◆ **RECORDS TO USE**:
------------------------------------------------------------------------

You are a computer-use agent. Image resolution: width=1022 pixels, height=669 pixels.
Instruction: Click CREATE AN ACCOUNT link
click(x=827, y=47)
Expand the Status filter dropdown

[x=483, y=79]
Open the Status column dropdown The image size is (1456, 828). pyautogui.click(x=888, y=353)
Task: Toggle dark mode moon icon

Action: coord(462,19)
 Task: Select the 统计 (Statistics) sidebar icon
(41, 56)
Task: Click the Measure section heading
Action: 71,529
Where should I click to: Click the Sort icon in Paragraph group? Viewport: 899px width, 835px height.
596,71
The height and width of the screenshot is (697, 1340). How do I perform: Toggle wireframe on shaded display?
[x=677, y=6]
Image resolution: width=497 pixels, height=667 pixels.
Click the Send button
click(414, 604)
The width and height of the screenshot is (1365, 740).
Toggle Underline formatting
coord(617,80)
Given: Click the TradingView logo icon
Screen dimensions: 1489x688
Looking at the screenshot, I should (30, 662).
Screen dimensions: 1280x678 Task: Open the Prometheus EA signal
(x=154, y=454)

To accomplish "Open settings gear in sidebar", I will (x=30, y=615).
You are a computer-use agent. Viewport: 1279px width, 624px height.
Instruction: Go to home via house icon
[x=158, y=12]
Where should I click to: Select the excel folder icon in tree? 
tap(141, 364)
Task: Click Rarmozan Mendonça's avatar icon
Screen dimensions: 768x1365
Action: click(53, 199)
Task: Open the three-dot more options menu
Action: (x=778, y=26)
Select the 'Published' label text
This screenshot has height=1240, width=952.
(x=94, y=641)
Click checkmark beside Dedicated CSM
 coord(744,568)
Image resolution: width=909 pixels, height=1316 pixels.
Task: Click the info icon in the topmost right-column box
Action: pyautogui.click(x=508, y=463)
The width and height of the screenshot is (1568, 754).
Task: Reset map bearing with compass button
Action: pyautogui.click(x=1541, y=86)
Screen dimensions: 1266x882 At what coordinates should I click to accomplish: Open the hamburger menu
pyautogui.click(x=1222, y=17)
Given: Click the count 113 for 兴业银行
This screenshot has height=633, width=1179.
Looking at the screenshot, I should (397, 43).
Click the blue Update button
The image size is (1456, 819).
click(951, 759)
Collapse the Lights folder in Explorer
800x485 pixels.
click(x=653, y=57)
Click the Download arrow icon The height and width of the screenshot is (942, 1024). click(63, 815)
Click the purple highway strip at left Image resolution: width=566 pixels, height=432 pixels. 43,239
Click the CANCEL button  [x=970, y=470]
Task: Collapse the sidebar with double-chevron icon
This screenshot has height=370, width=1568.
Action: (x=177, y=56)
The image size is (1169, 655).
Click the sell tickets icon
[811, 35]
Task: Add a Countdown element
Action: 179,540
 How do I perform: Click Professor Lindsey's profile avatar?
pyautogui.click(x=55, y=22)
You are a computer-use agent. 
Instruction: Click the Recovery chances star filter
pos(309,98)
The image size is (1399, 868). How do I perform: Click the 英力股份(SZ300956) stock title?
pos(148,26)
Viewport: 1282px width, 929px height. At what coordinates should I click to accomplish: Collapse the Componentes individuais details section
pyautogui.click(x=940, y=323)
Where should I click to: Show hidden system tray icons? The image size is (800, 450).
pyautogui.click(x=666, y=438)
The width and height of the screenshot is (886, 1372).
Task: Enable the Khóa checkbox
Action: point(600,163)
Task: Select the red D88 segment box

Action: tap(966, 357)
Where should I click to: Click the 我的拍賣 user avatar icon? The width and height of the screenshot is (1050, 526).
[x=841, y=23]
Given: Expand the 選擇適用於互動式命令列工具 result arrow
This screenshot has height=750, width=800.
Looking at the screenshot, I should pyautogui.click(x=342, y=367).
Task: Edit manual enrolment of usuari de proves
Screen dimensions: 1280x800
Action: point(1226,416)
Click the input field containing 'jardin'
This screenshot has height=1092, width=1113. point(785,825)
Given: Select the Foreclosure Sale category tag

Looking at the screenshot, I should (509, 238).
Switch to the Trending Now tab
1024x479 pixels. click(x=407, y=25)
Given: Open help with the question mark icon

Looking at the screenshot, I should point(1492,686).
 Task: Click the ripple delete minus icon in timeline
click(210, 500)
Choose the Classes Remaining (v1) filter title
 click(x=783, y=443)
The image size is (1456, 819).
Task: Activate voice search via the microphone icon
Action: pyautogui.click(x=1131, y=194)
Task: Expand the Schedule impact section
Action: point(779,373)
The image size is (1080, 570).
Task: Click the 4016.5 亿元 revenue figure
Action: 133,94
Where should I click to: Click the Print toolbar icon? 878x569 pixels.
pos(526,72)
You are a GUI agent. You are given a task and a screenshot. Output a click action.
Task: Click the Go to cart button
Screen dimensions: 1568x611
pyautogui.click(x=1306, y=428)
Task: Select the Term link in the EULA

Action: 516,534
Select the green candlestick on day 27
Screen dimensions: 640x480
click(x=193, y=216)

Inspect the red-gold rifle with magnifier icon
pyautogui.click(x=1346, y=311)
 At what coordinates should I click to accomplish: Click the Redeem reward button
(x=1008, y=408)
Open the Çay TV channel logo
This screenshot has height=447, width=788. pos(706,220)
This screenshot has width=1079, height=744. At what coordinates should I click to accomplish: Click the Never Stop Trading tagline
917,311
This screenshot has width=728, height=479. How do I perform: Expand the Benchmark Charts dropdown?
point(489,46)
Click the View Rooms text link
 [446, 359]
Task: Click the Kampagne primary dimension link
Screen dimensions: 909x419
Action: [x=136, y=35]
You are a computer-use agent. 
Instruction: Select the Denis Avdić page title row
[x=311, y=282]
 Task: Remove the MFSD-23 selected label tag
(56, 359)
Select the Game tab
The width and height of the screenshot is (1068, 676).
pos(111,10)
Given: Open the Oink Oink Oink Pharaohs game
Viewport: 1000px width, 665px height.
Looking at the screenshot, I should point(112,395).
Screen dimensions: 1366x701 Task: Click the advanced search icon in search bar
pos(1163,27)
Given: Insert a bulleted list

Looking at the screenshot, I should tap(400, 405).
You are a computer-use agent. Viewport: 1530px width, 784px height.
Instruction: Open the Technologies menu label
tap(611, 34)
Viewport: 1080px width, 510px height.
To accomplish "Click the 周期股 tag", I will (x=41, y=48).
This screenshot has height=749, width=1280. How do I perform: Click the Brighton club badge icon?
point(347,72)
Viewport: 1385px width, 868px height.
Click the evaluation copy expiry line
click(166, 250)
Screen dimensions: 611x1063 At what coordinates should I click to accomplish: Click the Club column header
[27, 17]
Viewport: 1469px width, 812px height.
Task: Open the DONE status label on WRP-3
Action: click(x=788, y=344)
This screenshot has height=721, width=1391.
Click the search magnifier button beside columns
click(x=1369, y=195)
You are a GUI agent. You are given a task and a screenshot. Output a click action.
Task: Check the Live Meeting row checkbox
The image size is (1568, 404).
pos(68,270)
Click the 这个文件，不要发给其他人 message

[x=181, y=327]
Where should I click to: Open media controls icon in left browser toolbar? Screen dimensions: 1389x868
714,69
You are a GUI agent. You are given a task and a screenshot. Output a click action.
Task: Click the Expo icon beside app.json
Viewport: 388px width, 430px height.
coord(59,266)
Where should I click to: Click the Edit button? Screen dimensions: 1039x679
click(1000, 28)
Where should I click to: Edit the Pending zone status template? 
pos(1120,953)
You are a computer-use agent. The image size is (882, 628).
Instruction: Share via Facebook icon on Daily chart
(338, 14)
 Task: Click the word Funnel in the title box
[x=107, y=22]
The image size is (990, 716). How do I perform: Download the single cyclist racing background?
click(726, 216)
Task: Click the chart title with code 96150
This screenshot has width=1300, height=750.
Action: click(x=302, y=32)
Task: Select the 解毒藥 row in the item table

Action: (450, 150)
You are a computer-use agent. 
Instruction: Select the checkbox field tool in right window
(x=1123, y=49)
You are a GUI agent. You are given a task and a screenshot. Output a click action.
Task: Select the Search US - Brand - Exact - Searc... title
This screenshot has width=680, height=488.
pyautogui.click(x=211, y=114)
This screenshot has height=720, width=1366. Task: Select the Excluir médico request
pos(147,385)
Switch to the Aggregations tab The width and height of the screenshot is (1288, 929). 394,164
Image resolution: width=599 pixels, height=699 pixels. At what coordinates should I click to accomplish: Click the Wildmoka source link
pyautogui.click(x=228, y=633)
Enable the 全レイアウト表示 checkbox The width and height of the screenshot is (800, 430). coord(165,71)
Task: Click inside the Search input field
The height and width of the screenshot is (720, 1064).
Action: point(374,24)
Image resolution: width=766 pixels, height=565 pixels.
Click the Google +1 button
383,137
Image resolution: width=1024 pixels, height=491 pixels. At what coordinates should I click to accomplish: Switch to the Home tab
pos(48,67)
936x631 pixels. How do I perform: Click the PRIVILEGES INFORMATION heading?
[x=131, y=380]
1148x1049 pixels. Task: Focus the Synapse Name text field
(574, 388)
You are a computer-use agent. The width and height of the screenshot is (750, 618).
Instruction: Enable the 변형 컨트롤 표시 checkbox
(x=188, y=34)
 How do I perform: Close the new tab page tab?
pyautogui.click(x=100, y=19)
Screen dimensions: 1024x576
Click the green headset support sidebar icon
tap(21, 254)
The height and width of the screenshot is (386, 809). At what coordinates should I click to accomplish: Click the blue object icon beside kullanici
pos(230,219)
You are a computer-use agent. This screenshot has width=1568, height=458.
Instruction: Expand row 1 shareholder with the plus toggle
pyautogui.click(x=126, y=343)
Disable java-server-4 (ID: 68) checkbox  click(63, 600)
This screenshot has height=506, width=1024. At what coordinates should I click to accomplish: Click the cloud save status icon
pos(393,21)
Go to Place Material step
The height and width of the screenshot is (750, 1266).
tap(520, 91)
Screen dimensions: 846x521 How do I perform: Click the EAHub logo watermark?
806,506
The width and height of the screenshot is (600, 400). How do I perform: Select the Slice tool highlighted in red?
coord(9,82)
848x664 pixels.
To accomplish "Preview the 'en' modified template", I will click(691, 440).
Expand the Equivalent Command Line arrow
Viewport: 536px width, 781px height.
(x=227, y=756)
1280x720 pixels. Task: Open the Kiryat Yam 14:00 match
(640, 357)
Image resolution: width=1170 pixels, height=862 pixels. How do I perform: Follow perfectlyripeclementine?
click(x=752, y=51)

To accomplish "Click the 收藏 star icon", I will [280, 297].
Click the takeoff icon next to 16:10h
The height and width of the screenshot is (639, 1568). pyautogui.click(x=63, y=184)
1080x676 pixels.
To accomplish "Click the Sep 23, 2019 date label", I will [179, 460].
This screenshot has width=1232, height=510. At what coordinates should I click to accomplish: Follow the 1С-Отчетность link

------------------------------------------------------------------------

◆ **EXERCISE DIRECTIONS**: Scan the material above. Copy each line that holds the word "computer".

◆ **TASK OUTPUT**:
You are a computer-use agent. Image resolution: width=1022 pixels, height=669 pixels.
You are a computer-use agent. Viewport: 1279px width, 624px height.
You are a computer-use agent. 
You are a computer-use agent. 
You are a computer-use agent. Viewport: 1530px width, 784px height.
You are a computer-use agent. The image size is (882, 628).
You are a computer-use agent. 
You are a computer-use agent. The width and height of the screenshot is (750, 618).
You are a computer-use agent. This screenshot has width=1568, height=458.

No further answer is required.